FATİH CUMHUR SARIKAN – AJANSSPOR
Yoğunluktan birçok şeye yetişemediğinden, birçok şeyi kaçırdığından şikayet edenlere vakit zaman rastlıyorum. Elbette benim de uğraşmaktan keyif aldığım şeylere vakit bulamadığım sık oluyor. Bu türlü durumlarda, güç ve tutkuyla yaşamanın hakkını veren, kendini daima geliştiren, bu ortada vaktini aktiflikle yöneten, şahsen tanıma talihi bulduğum ünlü/ünsüz isimleri aklıma getiriyorum… Şimdi tanışmasak da bu isimlere bir yenisi eklendi: Dr. Carlo Ancelotti!
Futbolculuk mesleğinde ünlü bir orta saha oyuncusu olan Ancelotti, 30 yılı aşkın vakittir teknik yönetici… Bu vakte tam 4 Şampiyonlar Ligi şampiyonluğu, Avrupa’nın en büyük 5 ligi kabul edilen İngiltere, İspanya, İtalya, Almanya ve Fransa liglerinde şampiyonluklar, 3 kere FIFA dünya kulüpler şampiyonluğu, 2 defa yılın kulüp teknik yöneticiliği dahil sayısız kupa ve muvaffakiyet sığdırmış, birçokları için dünyanın en düzgün teknik yöneticilerinden biri.
Özel dalda yıllardır CEO unvanıyla vazife yapan bir dostumun geçenlerde yaptığı konuşmaya şahit oldum. Kullandığı çarpıcı sözlerden birisi beynime kazındı: “stratejik pragmatizm”. Kulağa, oksimoron, yani birbiriyle çelişen ya da büsbütün zıt iki kavramın bir ortada kullanılması üzere geliyor, değil mi?

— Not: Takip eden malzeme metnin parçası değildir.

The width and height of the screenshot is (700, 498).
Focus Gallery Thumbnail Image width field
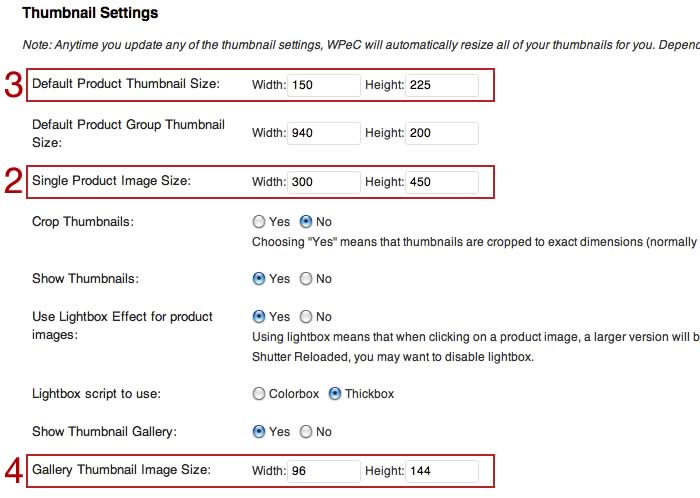(x=323, y=471)
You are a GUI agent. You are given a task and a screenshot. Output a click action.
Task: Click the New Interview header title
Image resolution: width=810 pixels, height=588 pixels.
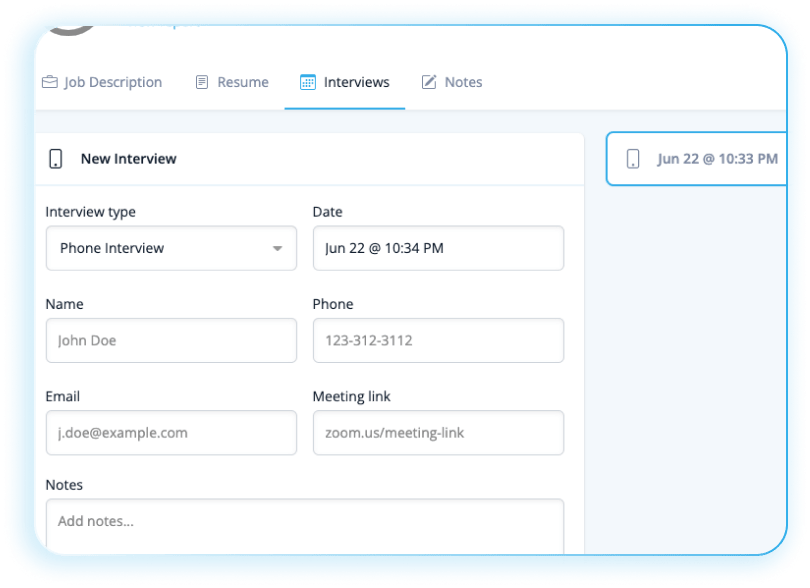click(128, 159)
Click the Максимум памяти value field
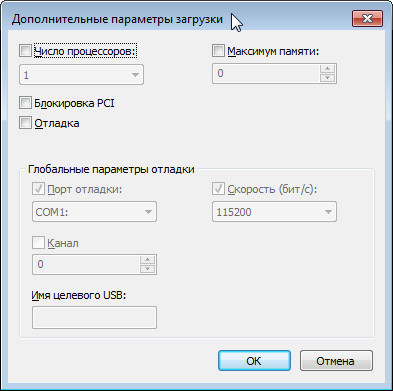The height and width of the screenshot is (391, 393). click(266, 73)
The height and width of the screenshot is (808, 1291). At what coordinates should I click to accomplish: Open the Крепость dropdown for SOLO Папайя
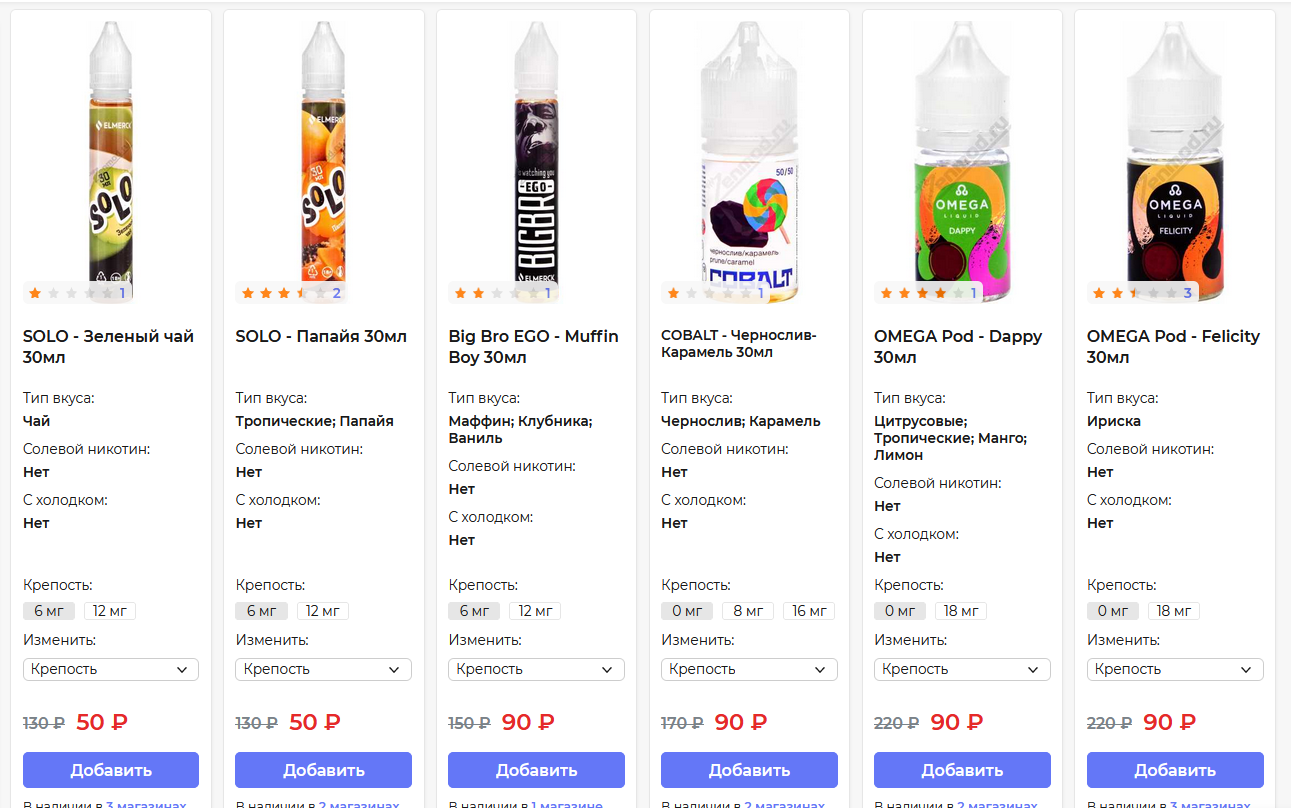(x=323, y=669)
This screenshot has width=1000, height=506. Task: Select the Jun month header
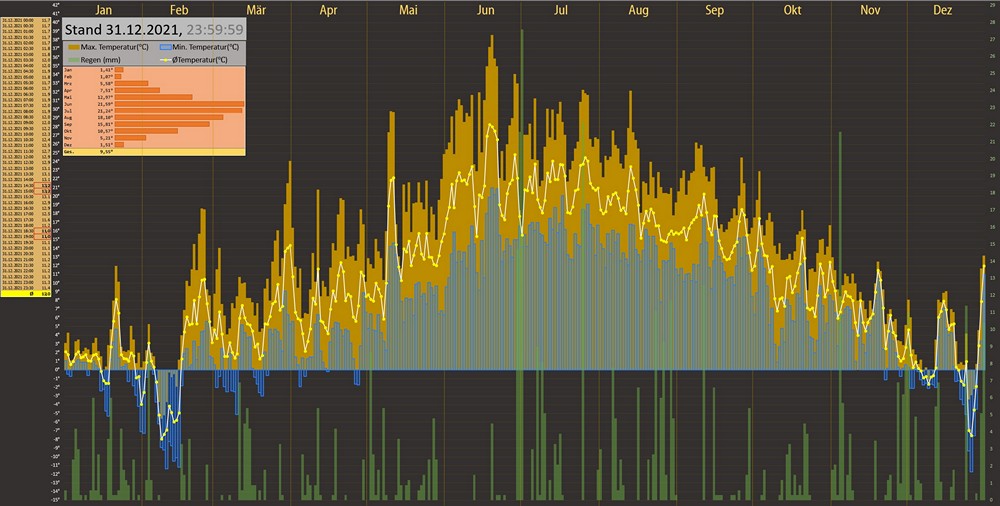(x=485, y=10)
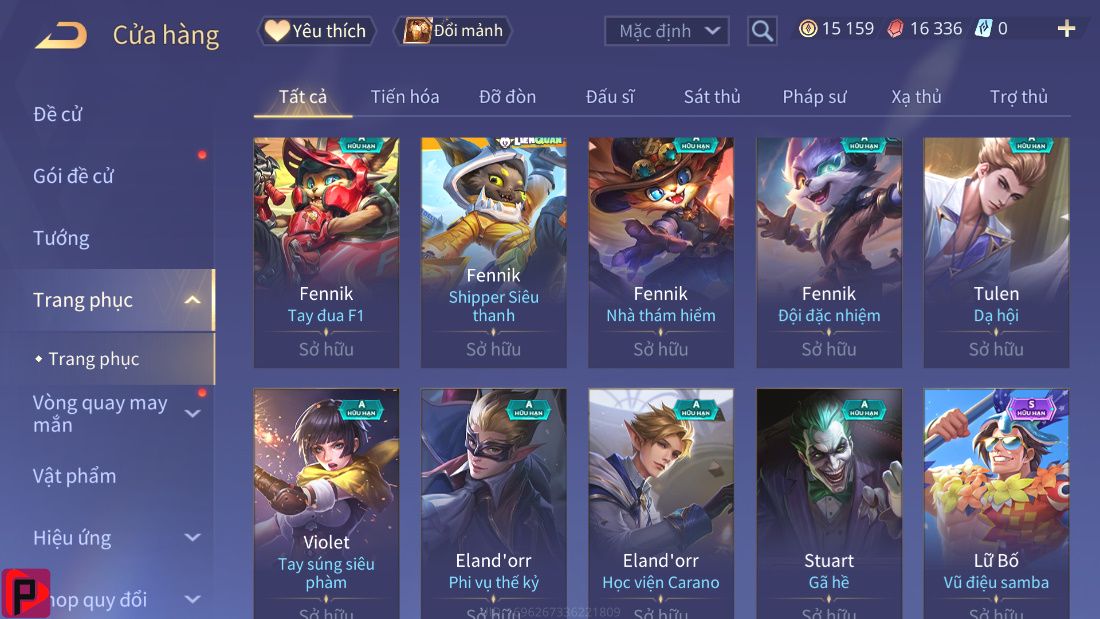Image resolution: width=1100 pixels, height=619 pixels.
Task: Open Đổi mảnh shard exchange button
Action: point(454,31)
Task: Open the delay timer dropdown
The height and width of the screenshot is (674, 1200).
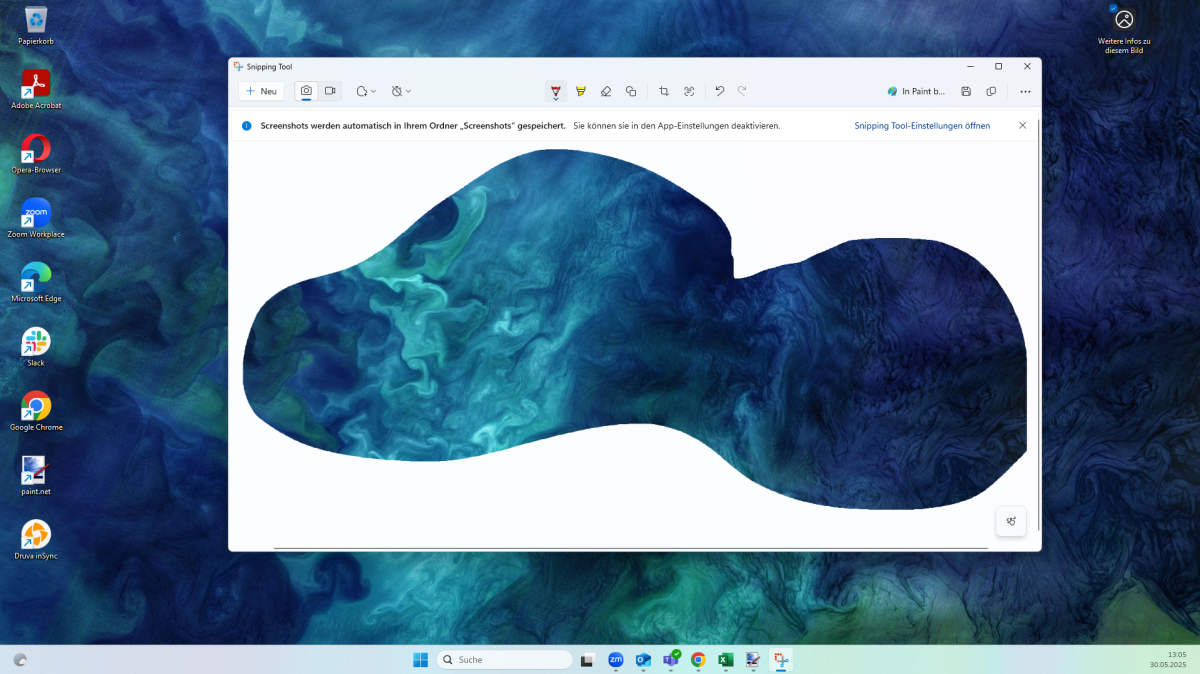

O denli ya, stratejiyi makul bir emele ulaşmak için sabırla, kararlılıkla gidilen yollar, uygulanan dengeli metotlar olarak tanımlıyoruz. Pragmatizmi ise mevcut şartlara uygun, süratli ve esnek uygulamalarla, gerçekçi amaçlara ulaştıracak taktiksel fikirler olarak biliyoruz…
Aslında o denli değil!.. Şayet değişen şartlara karşın, farklı rakipler karşısında daima muvaffakiyet elde etmek istiyorsanız “stratejik pragmatizme” başvuracaksınız. Sizi siz yapan kıymetleriniz ve yetkinlikleriniz stratejinizin özünü oluştururken, muvaffakiyete adanmışlığınız, gerçekçiliğiniz, esnekliğiniz, öngörünüz ve yüreğiniz de pragmatik tahlillerinizi belirleyecek. Guardiola, Klopp, Mourinho, Van Gaal, ve başkaları… Hepsi başarılı ve saygıyı hak ediyor; hepsinin inan(dır)dığı kendi yolu var… Öteki yanda ise bana nazaran futbol dünyasının en “stratejik pragmatist” iki teknik yöneticisinden birincisi Carlo Ancelotti’dir (İkincisi de Zinedine Zidane). Bilhassa Ancelotti, farklı ülkelerde, farklı takım yapılarıyla, farklı rakiplere karşı, uzun bir vakit dilimine yayılmış çok muvaffakiyete daima tıpkı yoldan ulaşmış olabilir mi?.. Sanki bu iki ismin “stratejik pragmatizm” üslubuna sahip oluşlarında, mesleklerinin ortak istasyonu Real Madrid “tornasının” tesiri var mıdır?.. Yahut tam da bu baskın nitelikleri sayesinde mi Real Madrid’de teknik işverenlik yapabilmişlerdir?.. Bu soruları şimdilik bir kenarda tutalım.
Ancelotti hekim unvanıyla mezun olmayı başardı
İşte o Carlo Ancelotti, artık 64 yaşına gelmiş ve yıllardır futbolun tepesindeki adam, Parma Üniversitesi’nde “Önleyici ve Uyarlanmış Motor Aktiviteleri Bilim ve Teknikleri” kısmında yüksek lisans eğitiminden onur dokümanıyla ve hekim unvanıyla mezun olmayı başardı.
” Olmayan bir yetenek öğretilemez”
Ancelotti merasimde yaptığı konuşmada, 44 yıldır içinde olduğu futbolun kendi açısından tutkusunu söz edebildiği bir hayat biçimi olduğunu vurguladı. Futbol dünyasının kendisine birçok şey öğrettiğini söyleyen deneyimli teknik adam, “Futbol benim hayatım için büyük bir okul vazifesi gördü. Bana rekabet etmeyi ve sonlarımı zorlamayı öğretti. İnsan ilgilerim, kurallara ve liyakat sahibi otoriteye hürmetim, insanları dinleyebilme özelliklerim çok gelişti. Olmayan bir yetenek öğretilemez lakin var olan yeteneği davranışlara dönüştürmek ve yönetebilmek, işte bu öğretilebilir. Bana nazaran bir şampiyon, yeteneğini, diğerlerine yardım etmek için kullanabilmeyi başaran kişidir.” dedi.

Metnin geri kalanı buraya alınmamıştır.